バレエに関しては、自分がバレエに不案内なので、あっさりとまとめようと思ったのだが、知らない世界だけに想いも深かった事に気づいた。それで、今回のバレエで大変お世話になった江藤先生に出会うまでの前半と、出会ってからの後半の2回に渡って書く事にした。

「ダーナの泉→新しいバレエ作品を創る」で、此処に至るまでの経緯には少し触れている。
が、もう一度、その都度、自分の思った事、経験して気づいた事を含め、書き留めておきたいと思う。


<バレエ (前半)>

初めてのバレエ作品

1994年と、もう四半世紀も前になる話だが、私は「ダーナの泉」の前身となる「赤い花」という作品を、友人達の協力を得て発表した。当時まだ出始めたばかりのコンピューターを使ったこの作品は賞を頂く事が出来て、後日、世田谷区教育委員会の担当者から電話が入り、バレエ化される事になった。その担当者は、バレエ関係者やオケとの橋渡しに率先して動いてくれ、一緒になって作品を創り上げようとしてくれた。バレエは、バレエ教室を主宰しているY先生の振付で、その教室の高校生を中心に踊って頂いた。音楽は区の行事に協力しているアマチュア楽団に演奏して頂き、録音を使った。あらすじは今回の「ダーナの泉」とは大きく異なるが、やはり水をテーマにした約20分の作品が出来上がった。

* 課題内容
上のバレエについての文章によると、「赤い花」がバレエ化された際、音楽はどのように用意されましたか。

* 保存データ

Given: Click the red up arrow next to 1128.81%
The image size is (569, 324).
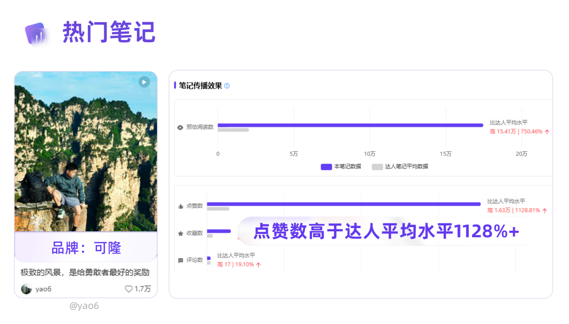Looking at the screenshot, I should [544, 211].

* 解答
区の行事に協力しているアマチュア楽団に演奏していただき、その録音が使われました。